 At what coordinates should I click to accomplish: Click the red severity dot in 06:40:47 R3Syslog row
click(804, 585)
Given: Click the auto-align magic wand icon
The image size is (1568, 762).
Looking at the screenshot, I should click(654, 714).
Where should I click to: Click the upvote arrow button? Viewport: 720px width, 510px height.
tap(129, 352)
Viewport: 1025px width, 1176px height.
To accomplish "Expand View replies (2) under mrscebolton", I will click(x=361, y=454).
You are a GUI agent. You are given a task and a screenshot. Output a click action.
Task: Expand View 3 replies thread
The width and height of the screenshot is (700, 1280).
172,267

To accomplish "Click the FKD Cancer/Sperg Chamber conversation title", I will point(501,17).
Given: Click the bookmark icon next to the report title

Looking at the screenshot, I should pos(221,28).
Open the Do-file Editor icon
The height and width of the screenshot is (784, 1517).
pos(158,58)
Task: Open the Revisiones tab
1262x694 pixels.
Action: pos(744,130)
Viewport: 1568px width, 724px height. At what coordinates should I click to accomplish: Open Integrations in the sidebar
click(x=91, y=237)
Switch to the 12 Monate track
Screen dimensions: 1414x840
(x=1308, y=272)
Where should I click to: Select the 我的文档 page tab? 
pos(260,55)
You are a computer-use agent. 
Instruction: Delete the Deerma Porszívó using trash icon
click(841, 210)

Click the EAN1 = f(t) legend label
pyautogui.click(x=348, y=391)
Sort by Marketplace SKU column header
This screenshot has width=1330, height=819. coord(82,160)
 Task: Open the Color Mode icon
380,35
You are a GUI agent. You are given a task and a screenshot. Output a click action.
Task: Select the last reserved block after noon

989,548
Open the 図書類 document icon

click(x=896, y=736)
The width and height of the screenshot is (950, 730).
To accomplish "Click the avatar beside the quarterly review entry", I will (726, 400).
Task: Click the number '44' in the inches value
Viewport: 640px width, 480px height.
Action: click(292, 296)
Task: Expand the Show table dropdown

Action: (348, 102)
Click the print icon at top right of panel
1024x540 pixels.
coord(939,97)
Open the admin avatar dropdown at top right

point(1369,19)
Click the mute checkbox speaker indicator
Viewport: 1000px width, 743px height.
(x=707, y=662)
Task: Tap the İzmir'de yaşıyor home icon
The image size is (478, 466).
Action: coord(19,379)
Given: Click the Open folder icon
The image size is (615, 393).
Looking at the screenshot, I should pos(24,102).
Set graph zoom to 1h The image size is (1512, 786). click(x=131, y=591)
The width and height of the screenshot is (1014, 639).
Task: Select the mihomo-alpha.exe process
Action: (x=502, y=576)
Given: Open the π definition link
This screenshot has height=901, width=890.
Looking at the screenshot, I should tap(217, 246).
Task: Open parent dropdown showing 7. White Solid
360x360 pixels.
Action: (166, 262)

■ REQUIRED ACTION
Could the entire listing be reproduced without any alteration?

■ WRITTEN SOLUTION
 At what coordinates should I click to accomplish: Click the red severity dot in 06:40:47 R3Syslog row
click(804, 585)
Given: Click the auto-align magic wand icon
The image size is (1568, 762).
Looking at the screenshot, I should click(654, 714).
Where should I click to: Click the upvote arrow button? Viewport: 720px width, 510px height.
tap(129, 352)
Viewport: 1025px width, 1176px height.
To accomplish "Expand View replies (2) under mrscebolton", I will click(x=361, y=454).
You are a GUI agent. You are given a task and a screenshot. Output a click action.
Task: Expand View 3 replies thread
The width and height of the screenshot is (700, 1280).
172,267

To accomplish "Click the FKD Cancer/Sperg Chamber conversation title", I will point(501,17).
Given: Click the bookmark icon next to the report title

Looking at the screenshot, I should pos(221,28).
Open the Do-file Editor icon
The height and width of the screenshot is (784, 1517).
pos(158,58)
Task: Open the Revisiones tab
1262x694 pixels.
Action: pos(744,130)
Viewport: 1568px width, 724px height. At what coordinates should I click to accomplish: Open Integrations in the sidebar
click(x=91, y=237)
Switch to the 12 Monate track
Screen dimensions: 1414x840
(x=1308, y=272)
Where should I click to: Select the 我的文档 page tab? 
pos(260,55)
You are a computer-use agent. 
Instruction: Delete the Deerma Porszívó using trash icon
click(841, 210)

Click the EAN1 = f(t) legend label
pyautogui.click(x=348, y=391)
Sort by Marketplace SKU column header
This screenshot has width=1330, height=819. coord(82,160)
 Task: Open the Color Mode icon
380,35
You are a GUI agent. You are given a task and a screenshot. Output a click action.
Task: Select the last reserved block after noon

989,548
Open the 図書類 document icon

click(x=896, y=736)
The width and height of the screenshot is (950, 730).
To accomplish "Click the avatar beside the quarterly review entry", I will (726, 400).
Task: Click the number '44' in the inches value
Viewport: 640px width, 480px height.
Action: click(292, 296)
Task: Expand the Show table dropdown

Action: (348, 102)
Click the print icon at top right of panel
1024x540 pixels.
coord(939,97)
Open the admin avatar dropdown at top right

point(1369,19)
Click the mute checkbox speaker indicator
Viewport: 1000px width, 743px height.
(x=707, y=662)
Task: Tap the İzmir'de yaşıyor home icon
The image size is (478, 466).
Action: coord(19,379)
Given: Click the Open folder icon
The image size is (615, 393).
Looking at the screenshot, I should pos(24,102).
Set graph zoom to 1h The image size is (1512, 786). click(x=131, y=591)
The width and height of the screenshot is (1014, 639).
Task: Select the mihomo-alpha.exe process
Action: (x=502, y=576)
Given: Open the π definition link
This screenshot has height=901, width=890.
Looking at the screenshot, I should tap(217, 246).
Task: Open parent dropdown showing 7. White Solid
360x360 pixels.
Action: (166, 262)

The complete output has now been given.